This topic contains 5 replies, has 4 voices, and was last updated by
September 6, 2018 at 8:40 pm #111107ParticipantPoints: 1Rank: Member
Was just playing with exporting directory listings to CSV and noticed a little strangeness. I hope someone can enlighten me why this happens?
Two commands which seem to work the same,
Get-ChildItem | Select-Object fullname,length | ConvertTo-Csv |out-file -FilePath dir-list.csv
Get-ChildItem | Select-Object fullname,length | Export-Csv -Path dir-list2.csv
The resulting files look the same in Notepad++ and when 'cat'ed. But when the file sizes are checked the first command always creates a file about twice the size of the second command.

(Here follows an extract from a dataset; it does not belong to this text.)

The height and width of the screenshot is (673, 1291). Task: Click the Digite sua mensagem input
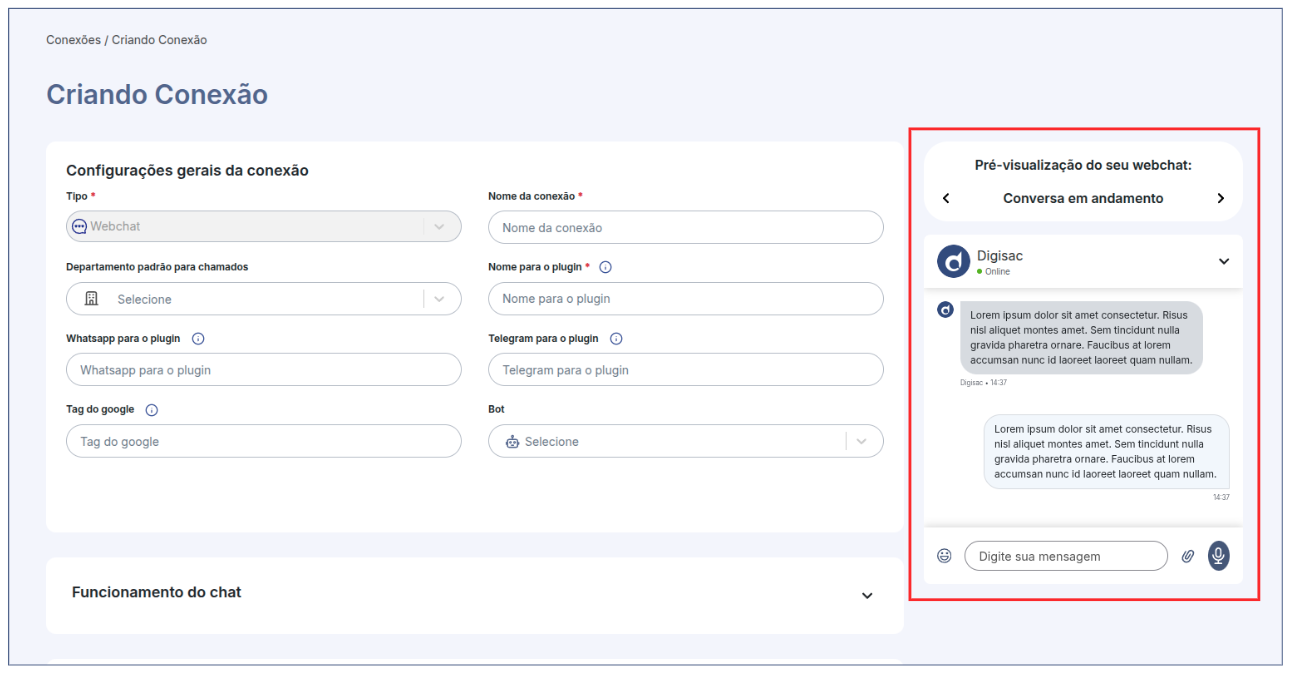pos(1065,556)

I have opened both files in a hex editor and the larger file shows NULL (hex code 00) characters separating every character which accounts for the size difference. Why is this happening?
September 6, 2018 at 8:56 pm #111136ParticipantPoints: 459Rank: Contributor
Ran a few tests myself, and I can say that it's not the CSV cmdlets causing the difference. The issue appears to be the Out-File cmdlet, and it's only present in Windows PowerShell 5.1, not PS Core (6.1.0 RC1). Unsure of prior versions, but it's likely that it's a long-standing bug that was fixed for PS Core at some point.
Instead, I'd suggest using the Set-Content or Add-Content cmdlet.
September 6, 2018 at 8:57 pm #111137ParticipantPoints: 1,184Rank: Community Hero
Use Notepad++ to check the encoding of the files. There you will see the difference. If you like to have it equally use this:
Get-ChildItem -exclude 'dir-list*.csv' | Select-Object fullname,length | ConvertTo-Csv -NoTypeInformation |out-file -FilePath dir-list.csv -Encoding utf8 Get-ChildItem -exclude 'dir-list*.csv' | Select-Object fullname,length | Export-Csv -Path dir-list2.csv -Encoding utf8 -NoTypeInformation
September 7, 2018 at 10:14 am #111170ParticipantPoints: 1Rank: Member
I found out what is happening but not the why. I went back to double check the files in Notepad++ as @olaf-soyk suggested but couldn't see any differences. I did notice that Notepad++ had decided that the files had difference encodings.
The smaller file was UTF-8
The larger file UCS-2 BE ROM
I haven't come across UCS-2 BE ROM encoding before but a quick websearch showed it to be a 16-bit encoding as opposed to the UTF-8 which is 8-bit. I suppose it should have been obvious when I saw the extra empty chars in the hex editor!
Using out-file with -encoding utf8 gives files of equivalent size. There is still some BOM characters at the beginning of the file though. Hope this helps someone.
September 7, 2018 at 11:09 am #111196ParticipantPoints: 1,184Rank: Community Hero
BTW: That does not affect the functionality of the files. It takes a little more space and you could save some more "exotic" charachters from the unicode table. But it will work the same as UTF8 encoded files in common environments. 😉
September 7, 2018 at 12:53 pm #111206ParticipantPoints: 749Rank: Major Contributor
Yep. I had a thread about this a little while ago. At first I thought it was unix text. PS 5's Out-File (or ">") encodes in what Notepad calls "unicode" and most other commands output in what Notepad calls "ansi". Some applications won't like it, like Infoblox (for csv import).
The topic ‘Convertto-CSV and out-file vs Export-Csv’ is closed to new replies.